Biden has described himself as a transitional figure in the Democratic party, passing the torch on to the next generation of leaders. That transition needs to occur right now for the Democratic congressional leadership. The youth vote came out in a big way for Biden this year. Voters under the age of 44 made up over 40% of the vote and went overwhelmingly for Biden. The under 30 vote gave Biden 62% support. They are the future of the party and they need to see people in leadership who they can somewhat relate to. This means that Nancy Pelosi and Steny Hoyer need to move on. I’d prefer to get rid of Schumer as well but hard to see who would replace him. Chris Murphy, Cory Booker, and Brian Schatz need more leadership roles. And Diane Feinstein needs to give way to Sheldon Whitehouse as ranking member on the Judiciary Committee.

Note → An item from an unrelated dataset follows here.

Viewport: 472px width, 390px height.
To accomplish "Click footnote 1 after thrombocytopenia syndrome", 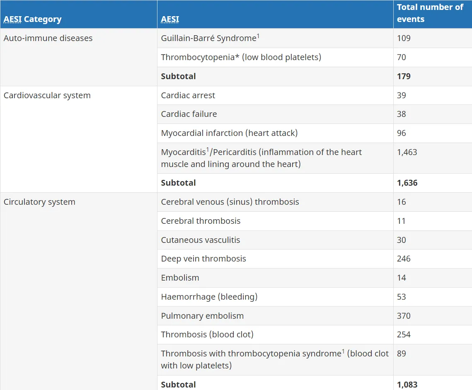I will coord(343,351).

With Biden’s election amid record turnout, there will be those who say that our institutions held and the system is working. As our President-elect would say, “Malarkey!”. There is no reason that voters should need to take such an inordinate amount of time and effort simply to ensure their ballot is counted. Voting should not require monitoring federal judges’ decisions literally days before an election so that you know your vote will count. When a narcissistic autocrat suborns virtually every arm of the federal government toward his own personal benefit, when the federal government simply becomes an extension of his re-election campaign, when the President becomes unaccountable to the people and the courts, when the ruling party uses every available tool to prevent the opposition from voting, and when an aspiring autocrat comes within a few thousand votes of solidifying his autocratic rule, blocked only by an historic effort at participation by the citizens, the system is not working. It is failing, and failing badly.
Today, it would be nice to say what Gerald Ford said when Nixon finally flew off into the sunset, that “our long national nightmare is over”. But it isn’t. Trump still has 70 some odd days to still create chaos, pardon himself and his crooked cronies, line his own pockets selling off America’s assets, and God knows whatever else he can think of. Beyond that, the Republican party will still be a minority party exercising majority power. As they become a smaller and smaller minority, they will become more and more extreme in their efforts to maintain power. Trumpism and the dangerous extremism of the Republican party will still be with us for the years ahead. And the dysfunction and anti-democratic nature of our so-called democracy and its electoral systems will become more and more difficult to ignore.